By Jeffrey Scott Holland on Monday, January 19, 1998 - 10:03 am:
    But Jicotea, what about Virgil Fox's "Bach Live at the Fillmore"? ;)

By Sorabji on Monday, January 19, 1998 - 03:35 pm:
    The Rock & Roll thing reminds me of an argument someone got me into once. I had practiced this really difficult passage from the Wanderer Fantasy all afternoon and finally got it right. I told a friend "I nailed it." He got really upset, saying "Music is not something you 'nail.'"

    Always makes me laugh to think about pianists who say they "nailed it." Michael Ponti comes to mind.

    I don't say "I nailed it" any more, though I don't think it was an entirely inappropriate way to describe success with that particular passage.

By Jicotea on Monday, January 19, 1998 - 10:36 pm:
    JSH: So what about it? A meaningless occasion, like every Fillmore presentation.
    Warning! Bigot incoming!

    R.C. I'll deal with you later. Find a new subject meanwhile, PLEASE.

    Sorabji: Somebody was coming on with the correction. I know, I do it all the time...........
    I say "he/she/they nail it" or "nailed it" all the time, even in print. I see nothing wrong with it. As for Michael Ponti, all he ever nailed were notes. I never heard a Ponti recording which showed much comprehension of the musical text.

    Don't let _anyone_ shove you off base!

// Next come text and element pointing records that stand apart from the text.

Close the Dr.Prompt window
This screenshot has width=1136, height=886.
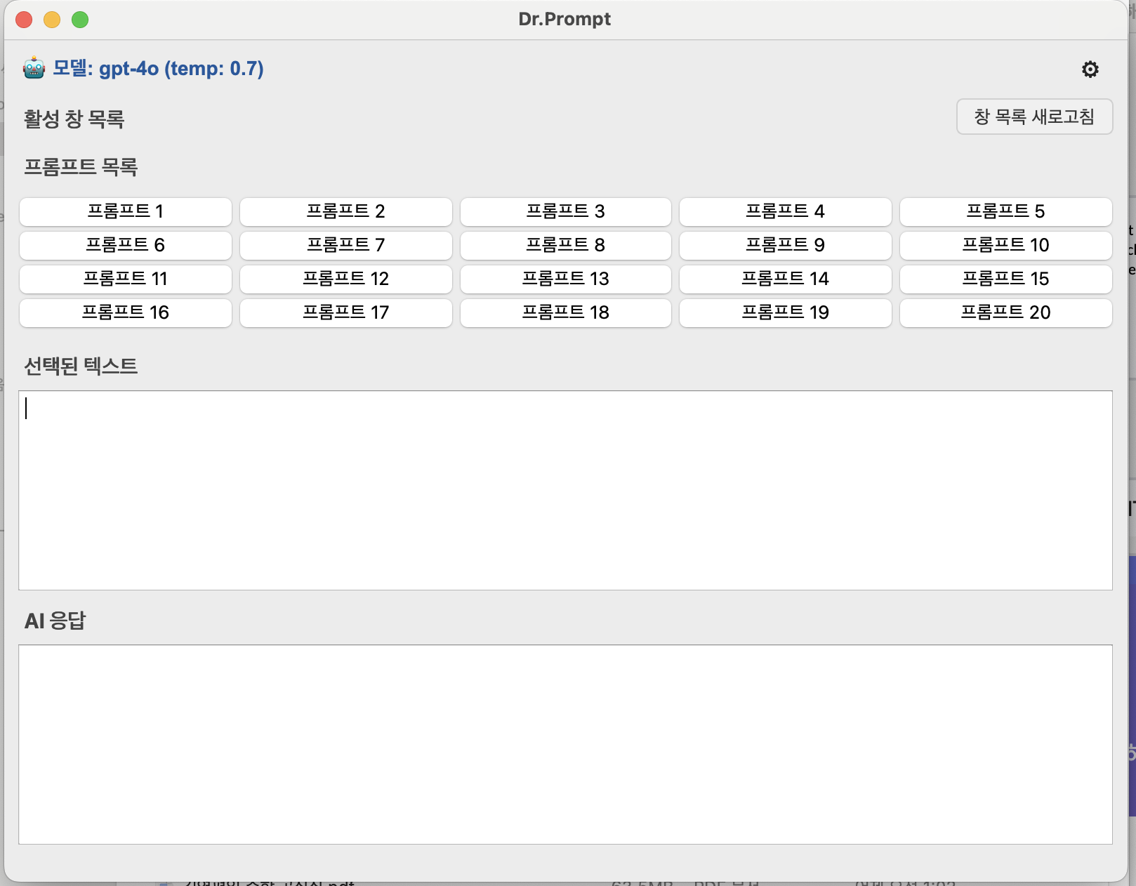(x=24, y=20)
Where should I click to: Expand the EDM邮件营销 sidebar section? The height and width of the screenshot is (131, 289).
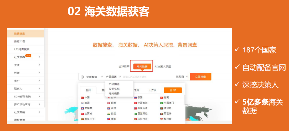tap(39, 96)
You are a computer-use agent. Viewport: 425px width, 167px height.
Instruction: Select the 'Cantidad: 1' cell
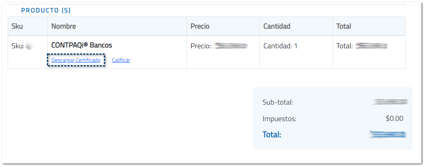coord(280,46)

    Wanderer Fantasy, last movement particularly, is definitely something which has to be nailed.......

By Sorabji on Monday, January 19, 1998 - 11:41 pm:
    i have Ponti's autograph.

    one of a kind, to be sure.


By
Autunno musicale a Como on Tuesday, March 6, 2001 - 05:29 am:

    Please We would like to keep in touch with mrs Donna Amato. Can you help us?

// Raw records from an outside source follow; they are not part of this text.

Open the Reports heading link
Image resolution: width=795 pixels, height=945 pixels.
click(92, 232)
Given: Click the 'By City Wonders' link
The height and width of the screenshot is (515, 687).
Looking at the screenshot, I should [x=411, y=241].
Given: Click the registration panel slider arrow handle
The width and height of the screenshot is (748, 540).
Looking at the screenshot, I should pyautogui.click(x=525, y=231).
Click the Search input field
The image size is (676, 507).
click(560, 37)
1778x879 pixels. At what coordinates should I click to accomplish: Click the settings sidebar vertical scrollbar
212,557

    Contact: CAMT/AM - Centro Attivitą Musicali e Teatrali Autunno Musicale, via cantoni 1 22100 Como Italy
    e-mail: autunnomusicale@camtam.it
    tel :0039.031.57.11.50
    fax: 0039.031.57.05.40

    Thank you

    Bagnaschi Caterina




By P. valdulaitis on Thursday, March 29, 2001 - 03:37 am:

    It transpired that Mr Michael Ponti has suffered from something (a stroke??) which will keep him away from the keyboard forever -- a tragedy, even though it may be a blessing also -- in other words: life the way it is.